I don't think there's a way to get the token, but someone might know more about this than I do.

As for delays, there is normally one, but it depends on whether you receive the excessive request warning first:
https://github.com/Difegue/LANraragi/blob/959b79455b0a736e18c1b7273506690117f9f41b/lib/LANraragi/Plugin/Metadata/EHentai.pm#L215

FeudalNoodle commented 2 years ago

Regarding the H@H issue, I'm currently looking into bastardizing one of the JSON plugins. Each gallery downloaded via H@H comes with a galleryinfo.txt containing a snapshot of all relevant metadata at the time of download.

The .txt files look like this:

Title: xxxxxxxxxx Upload Time: 2020-11-11 00:00 Uploaded By: Katlan Downloaded: 2021-12-26 22:09 Tags: language:english, language:translated, artist:yyyy, male:dark skin, female:fox girl, [...]

Uploader's Comments:

[...]

Downloaded from E-Hentai Galleries by the Hentai@Home Downloader <3

I'll haven't really dabbled with REGEX or perl before so it may take a solid amount of fiddling.

Difegue commented 2 years ago

Not really; Looking at the format it's likely you can just hack on the HDoujin plugin which has a similar format.

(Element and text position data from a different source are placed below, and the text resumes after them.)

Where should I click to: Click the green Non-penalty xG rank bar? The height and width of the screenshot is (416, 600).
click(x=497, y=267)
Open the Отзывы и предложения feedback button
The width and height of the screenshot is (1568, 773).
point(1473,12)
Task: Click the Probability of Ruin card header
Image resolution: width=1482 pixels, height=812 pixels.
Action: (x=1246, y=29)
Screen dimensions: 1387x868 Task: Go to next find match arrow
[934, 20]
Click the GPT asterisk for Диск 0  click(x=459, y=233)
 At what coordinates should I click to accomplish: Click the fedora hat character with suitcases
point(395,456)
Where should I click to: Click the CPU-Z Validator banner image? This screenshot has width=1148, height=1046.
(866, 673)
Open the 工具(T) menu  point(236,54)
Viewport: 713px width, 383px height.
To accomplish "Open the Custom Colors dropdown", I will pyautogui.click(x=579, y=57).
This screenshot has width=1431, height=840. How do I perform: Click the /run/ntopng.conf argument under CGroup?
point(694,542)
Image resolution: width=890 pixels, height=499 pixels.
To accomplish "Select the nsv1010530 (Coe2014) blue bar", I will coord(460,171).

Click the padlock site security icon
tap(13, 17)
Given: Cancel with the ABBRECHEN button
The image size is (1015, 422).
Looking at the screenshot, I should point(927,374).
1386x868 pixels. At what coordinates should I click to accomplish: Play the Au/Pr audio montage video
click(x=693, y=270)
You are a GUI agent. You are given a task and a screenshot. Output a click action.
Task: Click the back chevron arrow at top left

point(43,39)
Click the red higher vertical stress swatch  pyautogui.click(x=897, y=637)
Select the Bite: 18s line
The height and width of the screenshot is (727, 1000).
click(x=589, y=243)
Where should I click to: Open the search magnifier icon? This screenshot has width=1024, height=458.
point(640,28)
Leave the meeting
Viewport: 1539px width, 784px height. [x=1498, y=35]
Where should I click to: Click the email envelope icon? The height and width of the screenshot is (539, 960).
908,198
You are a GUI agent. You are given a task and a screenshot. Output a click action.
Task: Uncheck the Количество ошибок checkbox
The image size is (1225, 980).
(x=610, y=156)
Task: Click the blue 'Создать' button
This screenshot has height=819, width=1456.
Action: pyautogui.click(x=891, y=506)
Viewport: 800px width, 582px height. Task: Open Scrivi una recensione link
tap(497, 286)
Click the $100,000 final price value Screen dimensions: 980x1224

Simply editing this line: https://github.com/Difegue/LANraragi/blob/959b79455b0a736e18c1b7273506690117f9f41b/lib/LANraragi/Plugin/Metadata/Hdoujin.pm#L75
with galleryinfo.txt and this one: https://github.com/Difegue/LANraragi/blob/959b79455b0a736e18c1b7273506690117f9f41b/lib/LANraragi/Plugin/Metadata/Hdoujin.pm#L88 to use Tags instead of TAGS should be enough to get this working in a basic way.
You can then extend to add support for Title and Upload Time, likely.

Bundling dedicated plugins for all possible variants of .txt/.json files isn't viable long term as it seems a different one pops up every 6 months. This is a case where having a real plugin repository would certainly help..

Difegue commented 2 years ago

This issue is turning into a dumping grounds for EH issues so I'm converting it to a discussion -- as far as the original issue goes, I've added an adjustment to disable f_stags unless default language is toggled.